The task. Your response should be the complete listing, copied exactly.

***

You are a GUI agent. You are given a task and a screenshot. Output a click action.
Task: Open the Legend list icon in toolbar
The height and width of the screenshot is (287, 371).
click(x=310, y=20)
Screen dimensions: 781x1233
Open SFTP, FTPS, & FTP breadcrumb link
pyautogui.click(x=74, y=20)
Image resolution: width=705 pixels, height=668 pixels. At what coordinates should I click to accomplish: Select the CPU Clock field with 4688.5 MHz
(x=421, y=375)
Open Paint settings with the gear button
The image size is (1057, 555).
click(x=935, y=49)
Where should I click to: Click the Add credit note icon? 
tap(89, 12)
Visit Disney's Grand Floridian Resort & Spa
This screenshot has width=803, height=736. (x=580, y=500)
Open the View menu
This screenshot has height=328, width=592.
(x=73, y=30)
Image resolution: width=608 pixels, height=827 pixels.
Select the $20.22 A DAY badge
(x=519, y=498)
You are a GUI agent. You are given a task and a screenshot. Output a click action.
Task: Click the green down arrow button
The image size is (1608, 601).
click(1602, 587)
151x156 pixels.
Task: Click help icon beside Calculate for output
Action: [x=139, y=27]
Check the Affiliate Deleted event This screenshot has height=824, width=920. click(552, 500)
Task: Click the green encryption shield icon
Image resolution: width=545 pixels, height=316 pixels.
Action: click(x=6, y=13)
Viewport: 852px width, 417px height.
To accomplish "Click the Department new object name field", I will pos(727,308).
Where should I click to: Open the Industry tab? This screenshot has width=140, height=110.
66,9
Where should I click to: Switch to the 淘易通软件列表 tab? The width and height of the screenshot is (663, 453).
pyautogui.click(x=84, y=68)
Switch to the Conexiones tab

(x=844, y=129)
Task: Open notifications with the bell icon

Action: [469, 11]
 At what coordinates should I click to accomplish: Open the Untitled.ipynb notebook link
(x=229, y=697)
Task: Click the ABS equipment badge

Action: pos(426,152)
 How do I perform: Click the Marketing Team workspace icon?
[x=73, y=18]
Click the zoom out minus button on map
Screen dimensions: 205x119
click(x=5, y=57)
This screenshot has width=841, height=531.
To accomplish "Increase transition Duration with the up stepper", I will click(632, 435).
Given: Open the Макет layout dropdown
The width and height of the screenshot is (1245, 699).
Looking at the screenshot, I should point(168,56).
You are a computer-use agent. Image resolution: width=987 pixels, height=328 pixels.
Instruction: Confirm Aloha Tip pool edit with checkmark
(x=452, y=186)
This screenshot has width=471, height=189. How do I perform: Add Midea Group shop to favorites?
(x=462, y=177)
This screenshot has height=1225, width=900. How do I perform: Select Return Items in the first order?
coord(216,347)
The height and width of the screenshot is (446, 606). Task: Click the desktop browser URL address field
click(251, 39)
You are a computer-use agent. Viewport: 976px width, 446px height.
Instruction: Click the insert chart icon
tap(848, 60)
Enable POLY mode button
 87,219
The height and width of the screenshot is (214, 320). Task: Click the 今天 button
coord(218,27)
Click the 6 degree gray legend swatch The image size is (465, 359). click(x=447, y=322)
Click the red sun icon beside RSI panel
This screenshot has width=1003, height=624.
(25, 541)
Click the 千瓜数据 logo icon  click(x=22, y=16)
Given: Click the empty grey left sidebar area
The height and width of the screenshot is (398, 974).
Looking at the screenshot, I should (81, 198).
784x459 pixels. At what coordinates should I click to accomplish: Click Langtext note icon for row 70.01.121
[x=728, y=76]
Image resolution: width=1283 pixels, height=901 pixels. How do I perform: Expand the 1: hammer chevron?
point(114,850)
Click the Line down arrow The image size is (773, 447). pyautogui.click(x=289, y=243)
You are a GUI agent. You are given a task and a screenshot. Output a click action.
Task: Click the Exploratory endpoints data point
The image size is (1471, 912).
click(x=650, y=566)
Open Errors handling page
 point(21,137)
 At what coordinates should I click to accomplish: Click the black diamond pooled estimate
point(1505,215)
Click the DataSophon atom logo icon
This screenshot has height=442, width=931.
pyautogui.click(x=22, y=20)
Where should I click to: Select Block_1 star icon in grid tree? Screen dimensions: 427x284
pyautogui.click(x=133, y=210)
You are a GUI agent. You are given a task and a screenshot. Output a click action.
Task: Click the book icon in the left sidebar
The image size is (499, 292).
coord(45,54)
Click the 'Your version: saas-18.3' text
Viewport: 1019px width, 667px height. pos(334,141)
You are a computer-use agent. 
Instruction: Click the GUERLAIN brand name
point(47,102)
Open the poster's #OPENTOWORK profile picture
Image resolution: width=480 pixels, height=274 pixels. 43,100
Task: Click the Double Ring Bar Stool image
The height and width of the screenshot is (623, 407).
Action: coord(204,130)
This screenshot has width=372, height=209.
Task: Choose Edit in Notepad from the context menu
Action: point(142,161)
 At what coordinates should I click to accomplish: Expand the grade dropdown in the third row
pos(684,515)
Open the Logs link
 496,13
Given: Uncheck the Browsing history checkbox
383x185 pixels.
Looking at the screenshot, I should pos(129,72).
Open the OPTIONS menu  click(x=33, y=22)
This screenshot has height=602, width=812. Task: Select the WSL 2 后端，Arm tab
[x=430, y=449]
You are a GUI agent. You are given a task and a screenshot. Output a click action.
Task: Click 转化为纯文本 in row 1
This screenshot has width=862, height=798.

***

Solution.
You are a GUI agent. You are given a task and a screenshot. Output a click action.
Task: Open the Legend list icon in toolbar
The height and width of the screenshot is (287, 371).
click(x=310, y=20)
Screen dimensions: 781x1233
Open SFTP, FTPS, & FTP breadcrumb link
pyautogui.click(x=74, y=20)
Image resolution: width=705 pixels, height=668 pixels. At what coordinates should I click to accomplish: Select the CPU Clock field with 4688.5 MHz
(x=421, y=375)
Open Paint settings with the gear button
The image size is (1057, 555).
click(x=935, y=49)
Where should I click to: Click the Add credit note icon? 
tap(89, 12)
Visit Disney's Grand Floridian Resort & Spa
This screenshot has width=803, height=736. (x=580, y=500)
Open the View menu
This screenshot has height=328, width=592.
(x=73, y=30)
Image resolution: width=608 pixels, height=827 pixels.
Select the $20.22 A DAY badge
(x=519, y=498)
You are a GUI agent. You are given a task and a screenshot. Output a click action.
Task: Click the green down arrow button
The image size is (1608, 601).
click(1602, 587)
151x156 pixels.
Task: Click help icon beside Calculate for output
Action: [x=139, y=27]
Check the Affiliate Deleted event This screenshot has height=824, width=920. click(552, 500)
Task: Click the green encryption shield icon
Image resolution: width=545 pixels, height=316 pixels.
Action: click(x=6, y=13)
Viewport: 852px width, 417px height.
To accomplish "Click the Department new object name field", I will pos(727,308).
Where should I click to: Open the Industry tab? This screenshot has width=140, height=110.
66,9
Where should I click to: Switch to the 淘易通软件列表 tab? The width and height of the screenshot is (663, 453).
pyautogui.click(x=84, y=68)
Switch to the Conexiones tab

(x=844, y=129)
Task: Open notifications with the bell icon

Action: [469, 11]
 At what coordinates should I click to accomplish: Open the Untitled.ipynb notebook link
(x=229, y=697)
Task: Click the ABS equipment badge

Action: pos(426,152)
 How do I perform: Click the Marketing Team workspace icon?
[x=73, y=18]
Click the zoom out minus button on map
Screen dimensions: 205x119
click(x=5, y=57)
This screenshot has width=841, height=531.
To accomplish "Increase transition Duration with the up stepper", I will click(632, 435).
Given: Open the Макет layout dropdown
The width and height of the screenshot is (1245, 699).
Looking at the screenshot, I should point(168,56).
You are a computer-use agent. Image resolution: width=987 pixels, height=328 pixels.
Instruction: Confirm Aloha Tip pool edit with checkmark
(x=452, y=186)
This screenshot has width=471, height=189. How do I perform: Add Midea Group shop to favorites?
(x=462, y=177)
This screenshot has height=1225, width=900. How do I perform: Select Return Items in the first order?
coord(216,347)
The height and width of the screenshot is (446, 606). Task: Click the desktop browser URL address field
click(251, 39)
You are a computer-use agent. Viewport: 976px width, 446px height.
Instruction: Click the insert chart icon
tap(848, 60)
Enable POLY mode button
 87,219
The height and width of the screenshot is (214, 320). Task: Click the 今天 button
coord(218,27)
Click the 6 degree gray legend swatch The image size is (465, 359). click(x=447, y=322)
Click the red sun icon beside RSI panel
This screenshot has width=1003, height=624.
(25, 541)
Click the 千瓜数据 logo icon  click(x=22, y=16)
Given: Click the empty grey left sidebar area
The height and width of the screenshot is (398, 974).
Looking at the screenshot, I should (81, 198).
784x459 pixels. At what coordinates should I click to accomplish: Click Langtext note icon for row 70.01.121
[x=728, y=76]
Image resolution: width=1283 pixels, height=901 pixels. How do I perform: Expand the 1: hammer chevron?
point(114,850)
Click the Line down arrow The image size is (773, 447). pyautogui.click(x=289, y=243)
You are a GUI agent. You are given a task and a screenshot. Output a click action.
Task: Click the Exploratory endpoints data point
The image size is (1471, 912).
click(x=650, y=566)
Open Errors handling page
 point(21,137)
 At what coordinates should I click to accomplish: Click the black diamond pooled estimate
point(1505,215)
Click the DataSophon atom logo icon
This screenshot has height=442, width=931.
pyautogui.click(x=22, y=20)
Where should I click to: Select Block_1 star icon in grid tree? Screen dimensions: 427x284
pyautogui.click(x=133, y=210)
You are a GUI agent. You are given a task and a screenshot. Output a click action.
Task: Click the book icon in the left sidebar
The image size is (499, 292).
coord(45,54)
Click the 'Your version: saas-18.3' text
Viewport: 1019px width, 667px height. pos(334,141)
You are a computer-use agent. 
Instruction: Click the GUERLAIN brand name
point(47,102)
Open the poster's #OPENTOWORK profile picture
Image resolution: width=480 pixels, height=274 pixels. 43,100
Task: Click the Double Ring Bar Stool image
The height and width of the screenshot is (623, 407).
Action: coord(204,130)
This screenshot has width=372, height=209.
Task: Choose Edit in Notepad from the context menu
Action: point(142,161)
 At what coordinates should I click to accomplish: Expand the grade dropdown in the third row
pos(684,515)
Open the Logs link
 496,13
Given: Uncheck the Browsing history checkbox
383x185 pixels.
Looking at the screenshot, I should pos(129,72).
Open the OPTIONS menu  click(x=33, y=22)
This screenshot has height=602, width=812. Task: Select the WSL 2 后端，Arm tab
[x=430, y=449]
You are a GUI agent. You are given a task and a screenshot. Output a click action.
Task: Click 转化为纯文本 in row 1
This screenshot has width=862, height=798.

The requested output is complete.